• [Requirement A]: Please decide whether each statement agrees with the comment thread, answering yes or no and quoting the words of the comment thread that settle it: (i) Carol says that as a Catholic she is not supposed to think that way about past lives; (ii) Helen found the blog through a group on Instagram; (iii) Andrea says she also has JRA.
• [Requirement B]: According to the reply to Helen in the comment thread, how did Wendy come to have a clear picture of her past life? Answer in one to three sentences.

• [Given text]:
What part of yourselves do you keep hidden away? What can you choose each day to open up your lives?
I’m so happy for you and proud of you for taking this step!! My heart goes out to you for so many reasons. I too am an introvert who has struggled with depression most my life and disappointment. Even though I can’t completely relate to the added layer of having JRA, I feel for you and can relate to so many things you said. I feel like you are my soul sister, and I love you very much. I’m soo happy that YOU have chosen to be happy and to stop the cycle. I’m here for you, to help in any way that I can. So anytime you want to talk, get together, do something, or need a “wingman”, call me.
Love and a big bear hug,
Aww, thank you, Andrea!! You are so sweet. I love you, too! We are soul sisters on this journey of life. Let’s do something FUN soon 😉
Very powerful writing! I’ve often wondered what my past lives were, I do believe in it in some way. Being Catholic we aren’t supposed to think that way but I don’t think all of our souls are just hanging out somewhere waiting for…what? I think we get out and reexperience the greatest gift God gave us, Life!
Thanks, Carol! I know past lives / reincarnation can be a controversial topic. I completely agree with you that it would be strange for all the souls to be hanging out in the ether for eternity. I hope one day you can find out some info on your past lives. It is utterly fascinating. I’m sure we have all done some crazy stuff in our past lives 😉
Hi Wendy. I found your blog through the Living Chronically Fabulous group on Facebook. I can relate to so much of what you wrote as I have RA and am also quite introverted. Lately I’ve been struggling with ways to get more involved in things and get out more. The topic of past lives is an interesting one. When I was very young, I used to have this feeling of a past life. How did you come to have such a clear picture of your past life?
I just took a look at some of your artwork – it is beautiful!
Thank you so much, Helen. I’m glad you found me in that fb group. On the past lives front, the woman who is my Body Talk practitioner is quite a gifted healer. She reads energy very well and can see what most of us cannot see. She is the one who was shown pieces of my past life while she was working on me. I think it is interesting when we feel like there is something just beyond the veil of this life. Trust your intuition! It is very wise. I hope you are able to get out more and do things you enjoy.

Stored items:
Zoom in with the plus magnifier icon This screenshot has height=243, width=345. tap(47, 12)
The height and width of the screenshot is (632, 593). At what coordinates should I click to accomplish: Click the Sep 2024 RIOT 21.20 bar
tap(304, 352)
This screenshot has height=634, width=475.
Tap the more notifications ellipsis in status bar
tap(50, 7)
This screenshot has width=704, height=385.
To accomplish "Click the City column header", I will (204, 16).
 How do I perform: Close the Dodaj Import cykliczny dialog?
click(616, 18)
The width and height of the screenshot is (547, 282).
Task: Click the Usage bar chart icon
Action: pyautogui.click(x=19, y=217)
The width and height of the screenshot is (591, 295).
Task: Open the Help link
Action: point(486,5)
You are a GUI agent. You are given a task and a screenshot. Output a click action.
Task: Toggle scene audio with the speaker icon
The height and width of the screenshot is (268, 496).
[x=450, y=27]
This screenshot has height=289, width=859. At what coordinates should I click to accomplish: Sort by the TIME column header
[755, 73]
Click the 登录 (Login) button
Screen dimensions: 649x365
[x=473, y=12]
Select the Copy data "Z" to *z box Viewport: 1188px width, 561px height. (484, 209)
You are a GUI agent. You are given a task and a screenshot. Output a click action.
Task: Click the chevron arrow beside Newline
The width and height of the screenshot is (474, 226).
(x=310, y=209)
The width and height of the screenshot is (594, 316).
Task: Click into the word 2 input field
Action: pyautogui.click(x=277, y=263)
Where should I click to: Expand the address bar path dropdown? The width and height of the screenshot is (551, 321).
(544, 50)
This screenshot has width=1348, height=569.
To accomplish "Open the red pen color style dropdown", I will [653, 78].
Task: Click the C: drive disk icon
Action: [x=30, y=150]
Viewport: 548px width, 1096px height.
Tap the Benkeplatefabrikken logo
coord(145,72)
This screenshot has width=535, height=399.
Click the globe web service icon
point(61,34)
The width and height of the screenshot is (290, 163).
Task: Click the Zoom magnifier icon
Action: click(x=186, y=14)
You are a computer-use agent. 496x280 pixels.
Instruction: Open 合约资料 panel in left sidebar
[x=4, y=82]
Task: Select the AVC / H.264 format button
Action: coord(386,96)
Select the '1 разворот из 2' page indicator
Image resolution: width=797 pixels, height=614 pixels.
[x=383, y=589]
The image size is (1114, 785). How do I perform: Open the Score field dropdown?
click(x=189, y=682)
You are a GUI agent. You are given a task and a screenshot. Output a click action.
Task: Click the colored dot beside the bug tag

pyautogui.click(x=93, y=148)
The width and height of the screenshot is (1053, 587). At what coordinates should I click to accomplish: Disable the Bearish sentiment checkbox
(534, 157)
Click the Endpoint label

• [Answer area A]:
(i) Yes: "Being Catholic we aren’t supposed to think that way"
(ii) No: "I found your blog through the Living Chronically Fabulous group on Facebook."
(iii) No: "Even though I can’t completely relate to the added layer of having JRA"

• [Answer area B]: Wendy's Body Talk practitioner is a gifted healer who reads energy very well and can see what most people cannot. While the practitioner was working on Wendy, she was shown pieces of Wendy's past life.